DNA and hair analysis is one aspect of what the Study wants to achieve along with as good a history of Old and New Foxes. The Study was started in 1976 and in 2021 is discovering more.



Interestingly, the fox work has meant that I can even expand on my wild cat research. The wild cat (Felis silvestris) was thought extinct in England and any online source (quoting quotes of quotes) will tell you:

"In England, they had disappeared from the south of the country during the 16th century, due to hunting and habitat loss, and were lost from north England and Wales by 1880."

This is incorrect. We know that along with feral cats there were two "distinct species of wild cat" in a part of Southern England in the 1930s. In fact, we know that there were wild cats in Shropshire up until the 1930s and some may have survived longer in Welsh forests. This was well before the 1990s, at the earliest, when an unnamed group began releasing wild cats around England and we now know they are also sighted in the North of England.

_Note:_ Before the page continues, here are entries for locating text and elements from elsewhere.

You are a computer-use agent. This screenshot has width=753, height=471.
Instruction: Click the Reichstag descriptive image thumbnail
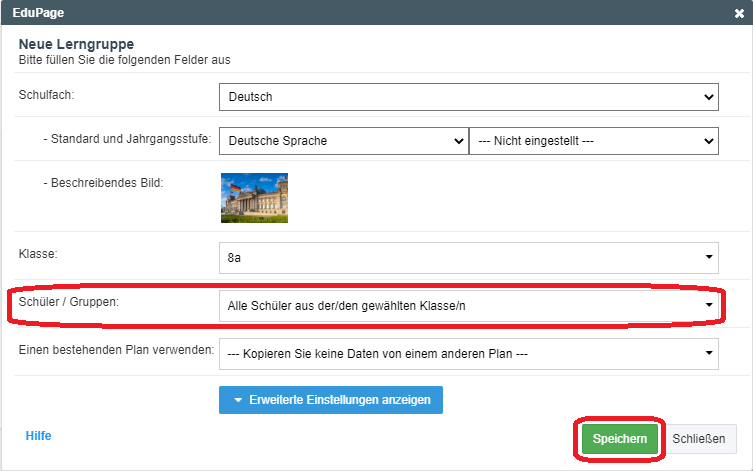(255, 198)
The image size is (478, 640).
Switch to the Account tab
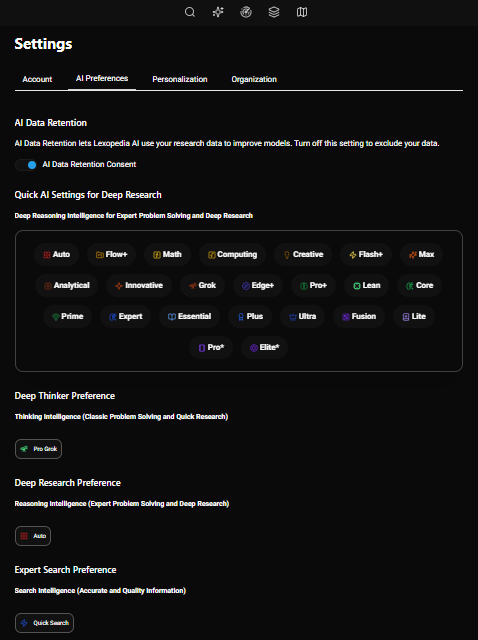[37, 79]
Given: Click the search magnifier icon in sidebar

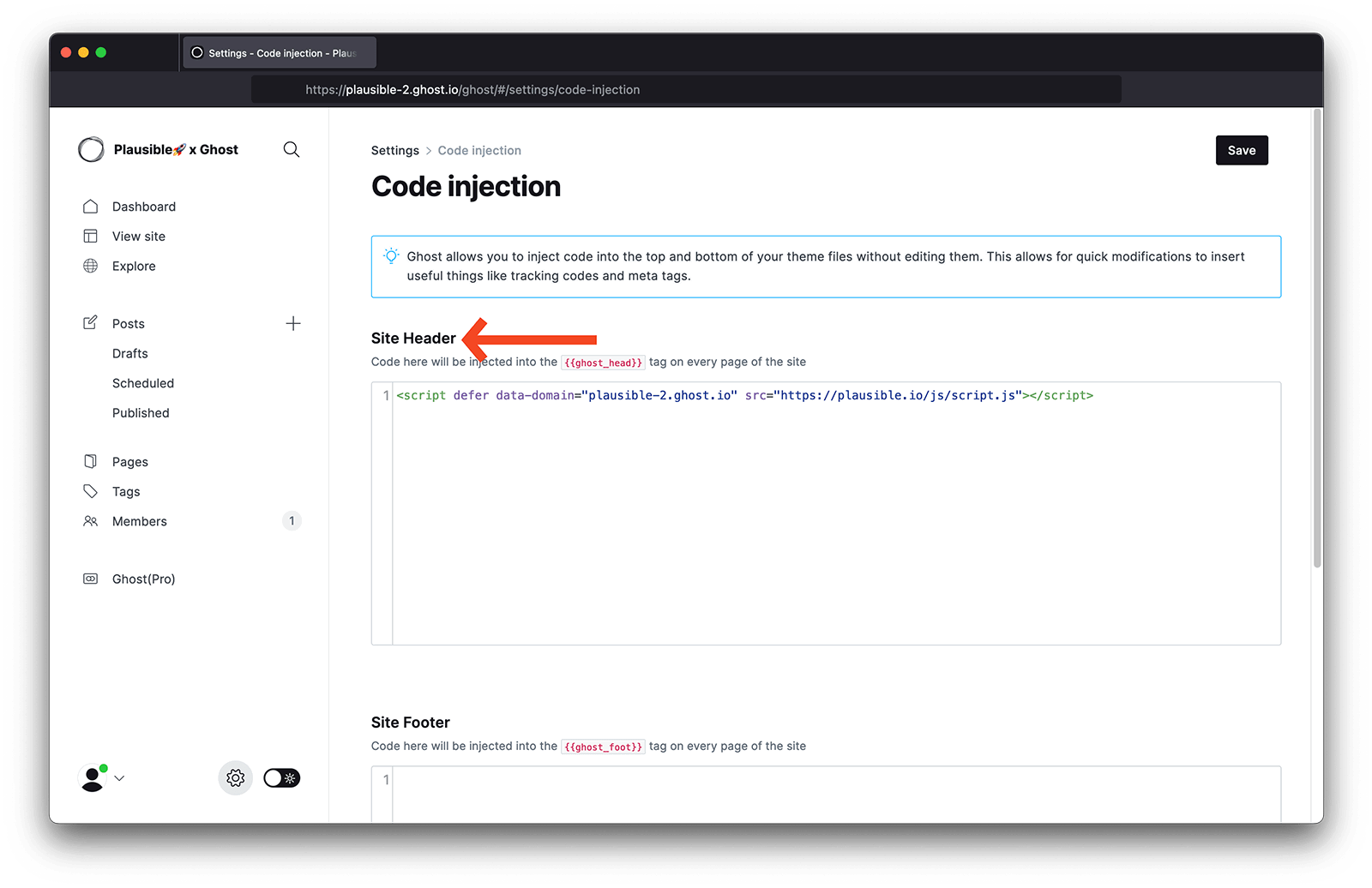Looking at the screenshot, I should [292, 150].
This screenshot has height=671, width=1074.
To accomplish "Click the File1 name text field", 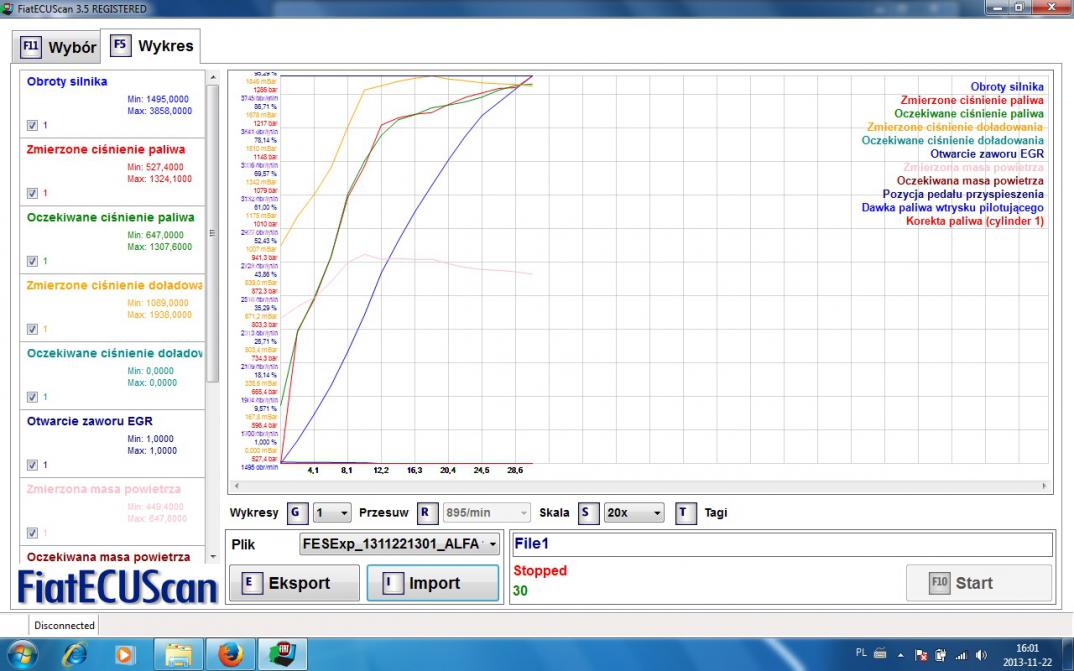I will point(780,545).
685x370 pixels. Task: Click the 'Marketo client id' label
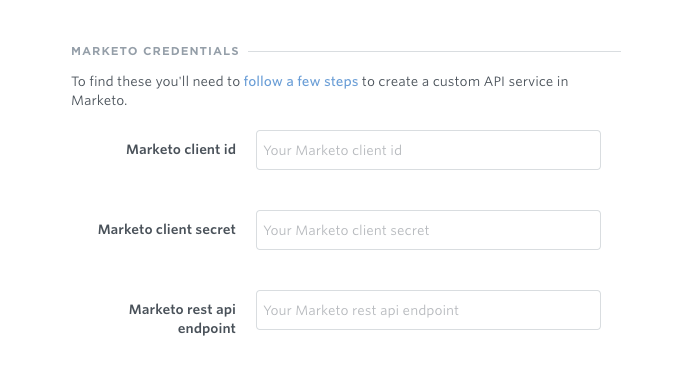click(181, 149)
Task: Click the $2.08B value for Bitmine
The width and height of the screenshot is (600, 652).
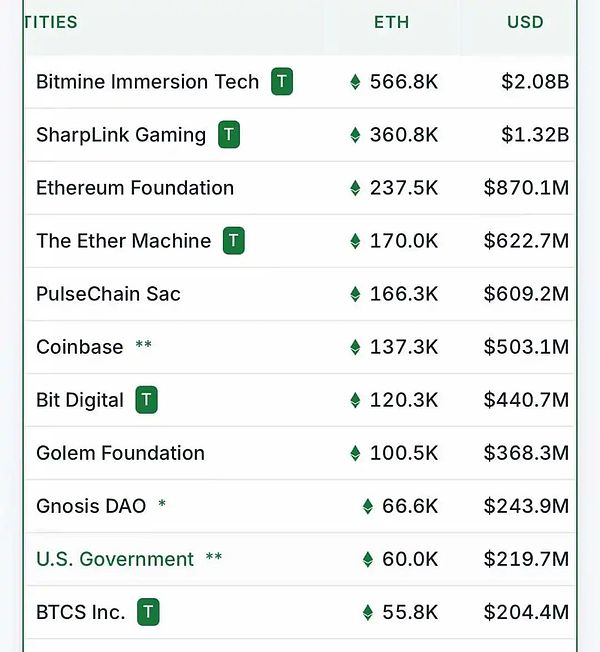Action: pos(535,82)
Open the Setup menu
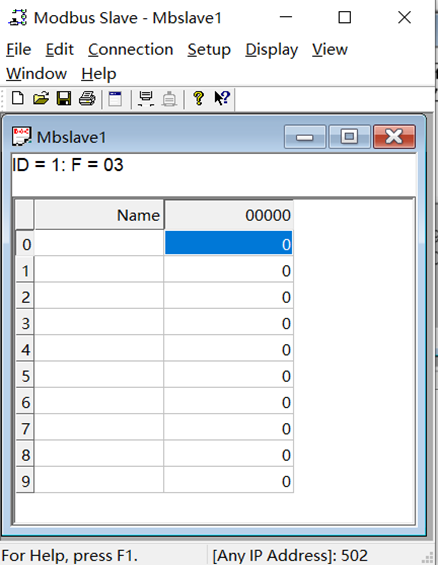Viewport: 438px width, 565px height. click(209, 49)
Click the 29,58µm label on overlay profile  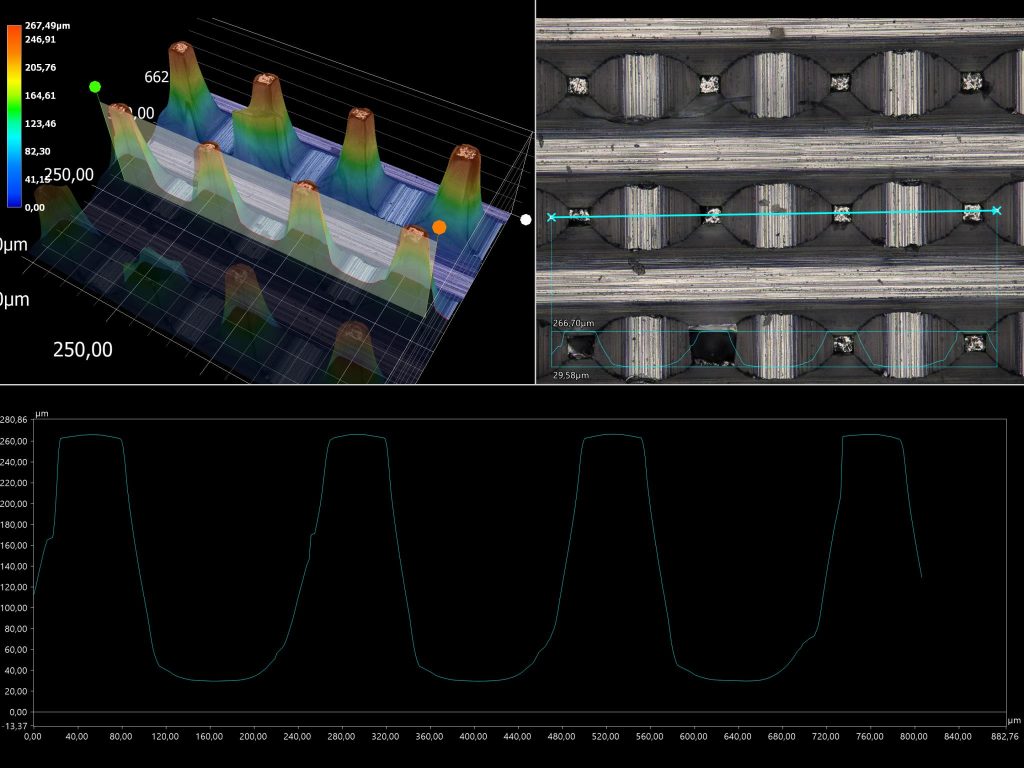[x=571, y=375]
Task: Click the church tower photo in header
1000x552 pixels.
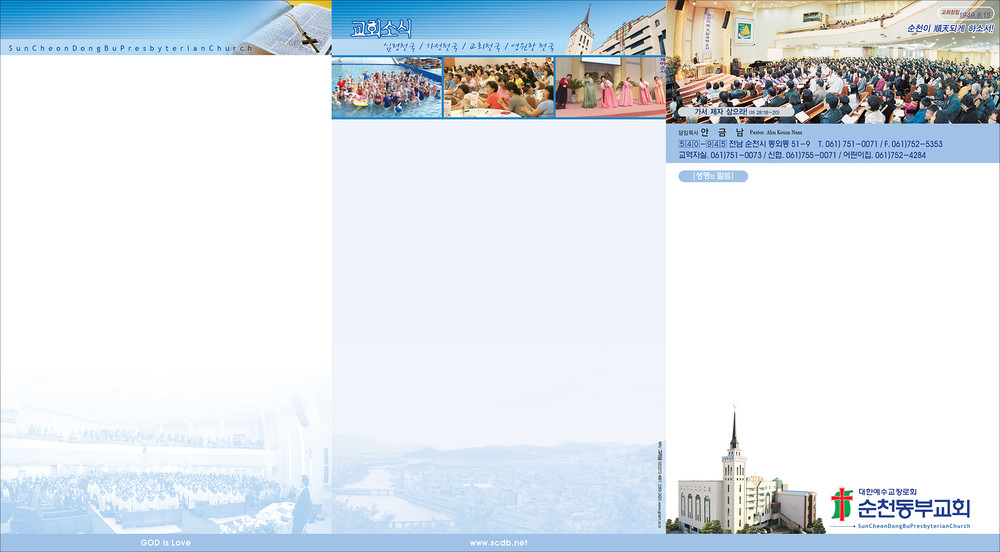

Wolverine research has also expanded but much of it is not being made public while DEFRA  continues its policy of killing 'invasive species' some of which have been living and breeding in the UK for more than a century and have not negatively impacted on the environment. In some part information on exotic species was popened up by Prof. Alayne Street-Perrott of Swansea University while overseeing the Exotic Cat Study there (a project now denied despite the mass of evidence on its work).  This allowed me to see that any and all exotics were imported, housed at centres for sale and moved around the UK -often by travelling menageries who lost (but then 'found') many animals. On static estates free roaming may have been allowed more than it should have. But we can push wolverine escapes as well as menageries containing them back to 1800.

The research goes on but, sadly, it goes slowly as none of this is funded because I am not a professor or a doctor just a humble naturalist with 40+ years of experience in the field and researching...and coming up with results. No university wants me attached to it as the subject is not "sexy" enough and they cannot see it bringing in money -Prof David Bellamy described The Red Paper as "explosive" and it sold only about ten copies! 

Therefore everything comes "out of very shallow pockets" and it is a long ongoing fight with government agencies to take these matters seriously and, unbelievably, also with many fox watchers. I am a small bearded man wedged between two very hard places 😁

Results will be reported on so please be patient as this has all been waiting a couple of centuries so far!